What is an Ear Mite?
The ear mite (Otodectes cynotis) is a parasite that typically lives in the ears of cats, dogs, rabbits, and ferrets. These are barely visible to the naked eye. This is one of the most common external parasites found on cats, second only to fleas.
What are the Symptoms?
- Scratching the ears and/or shaking the head.
- A dark brown/black crusty build-up in the ears.
- Hair loss around the ears from scratching/over-grooming.
- Scabs around the ears from self-traumatization.
- Aural Hematoma: This is a large blood blister on or encompassing the entire ear flap and is caused by rupturing blood vessels between the skin and the ear cartilage from scratching/shaking excessively. Similar to the “cauliflower-ear” boxers get from getting hit in the ears during fights.

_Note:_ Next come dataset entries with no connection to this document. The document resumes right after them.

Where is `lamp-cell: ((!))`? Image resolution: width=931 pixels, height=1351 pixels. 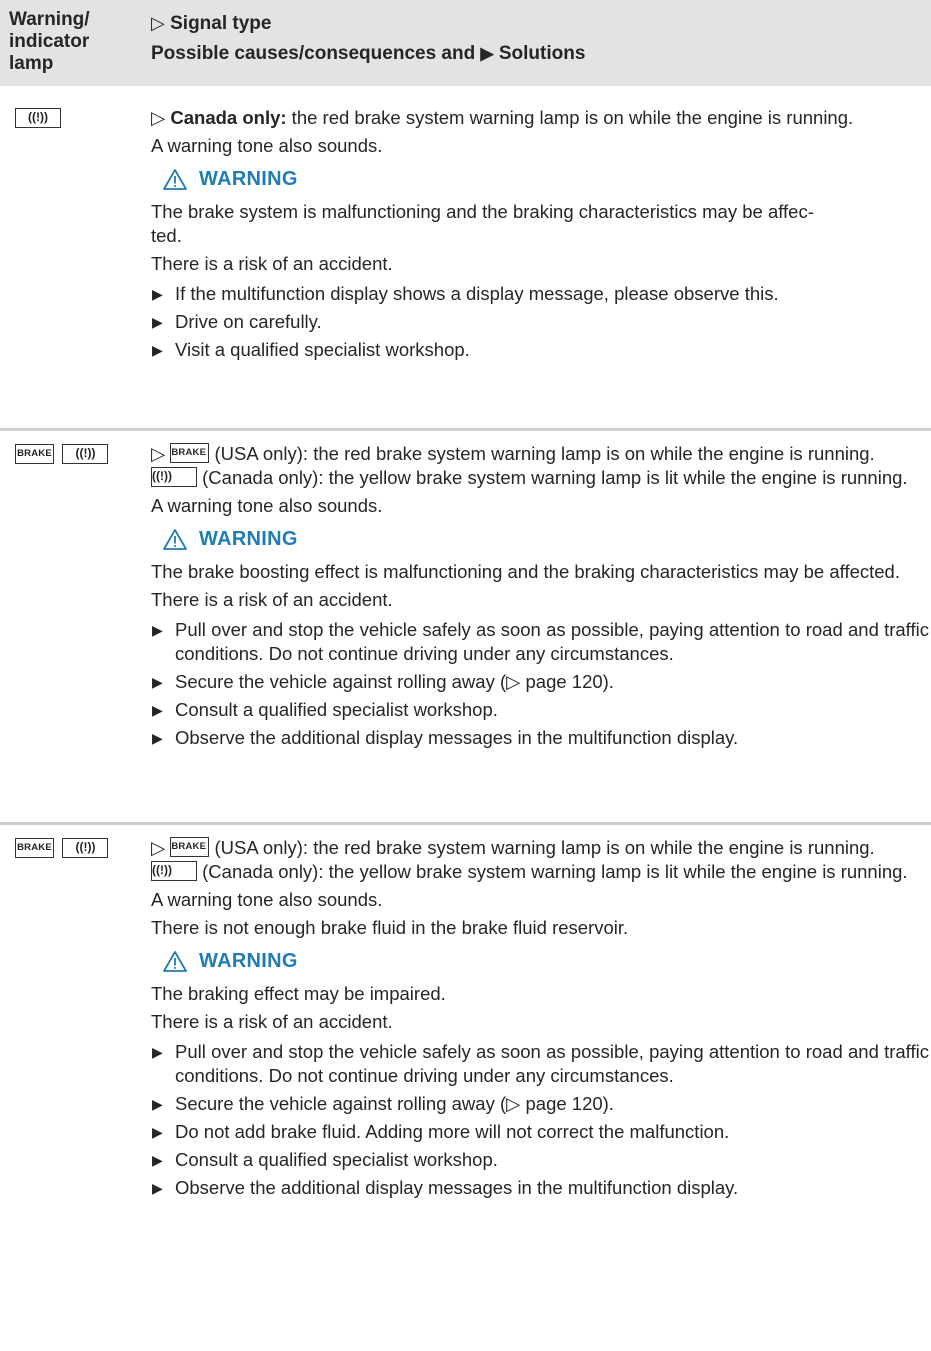 lamp-cell: ((!)) is located at coordinates (85, 118).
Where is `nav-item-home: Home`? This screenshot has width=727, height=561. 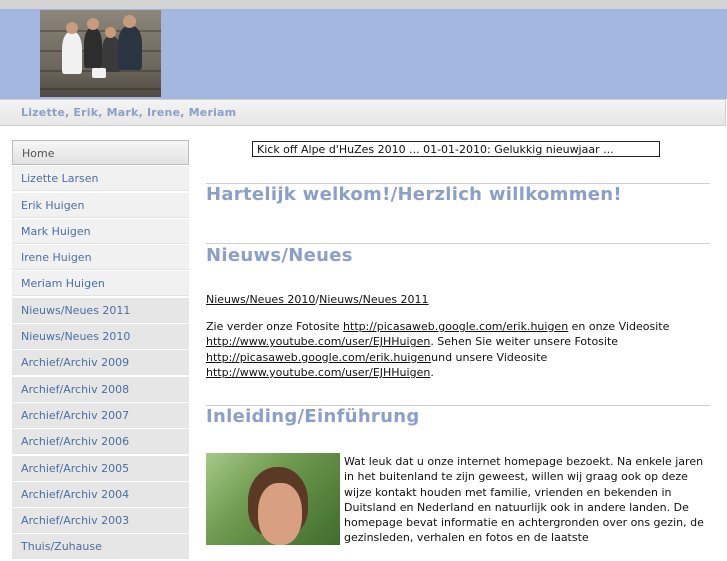 nav-item-home: Home is located at coordinates (100, 152).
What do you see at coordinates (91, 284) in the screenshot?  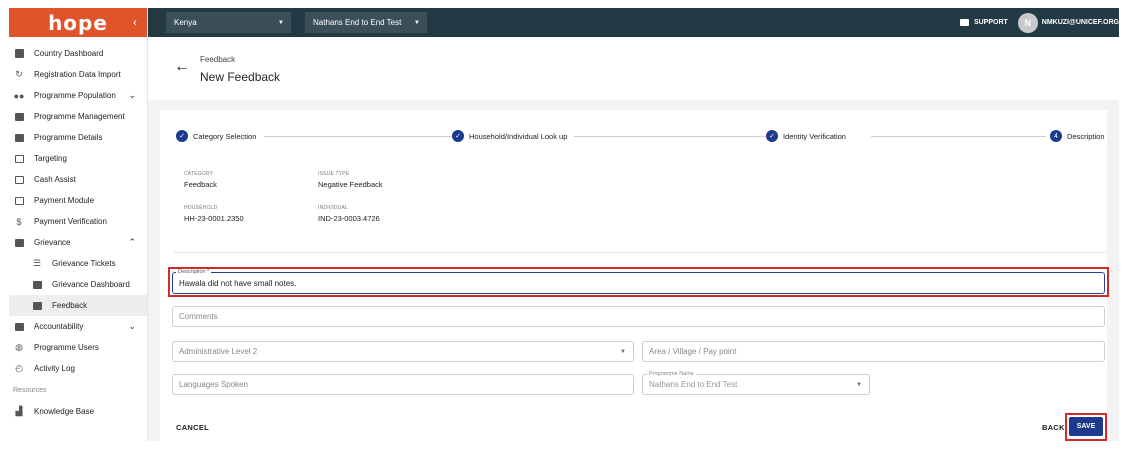 I see `sidebar-item-label: Grievance Dashboard` at bounding box center [91, 284].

How are Ear Mite Infestations Diagnosed?
A combination of symptoms, ear examination with an otoscope, and a microscopic examination of an ear swab are generally used to find the mites and rule out any secondary infections the mites may have caused.
How did my Cat Get Mites?
Ear mites are highly contagious and can infect cats by direct contact with other infected animals. For this reason, all pets in the house should be treated to prevent transmission and re-infestation.
What is the Treatment?
In order to be truly effective, the ear, skin, and environment should be treated for a minimum of 3 weeks (time to complete the mite life cycle). There are topical ear products that work well, as well as topical flea/mite preventatives (ie: Revolution) that can be very effective in treating mites. Thorough cleaning of all bedding, carpets, furniture should be done weekly (until resolved) to remove any mites as they are capable of limited survival off pets.
Can Mites Infect People?
Technically these mites can cause a temporary rash on susceptible people if the home is infested, but once the pets are cures, the rash will resolve. Interesting fact:
Dr. Robert Lopez, of Westport, New York, intentionally infested himself with ear mites from infected animals, and described the outcome in a 1993 edition of the Journal of the American Veterinary Medical Association. First, he took a sample from the ear of a cat with ear mites and placed it in his own ear. He described the scratching sounds and movement that he could feel as the mites explored his ear canal. Severe itching developed, to the point where “sleep was impossible.”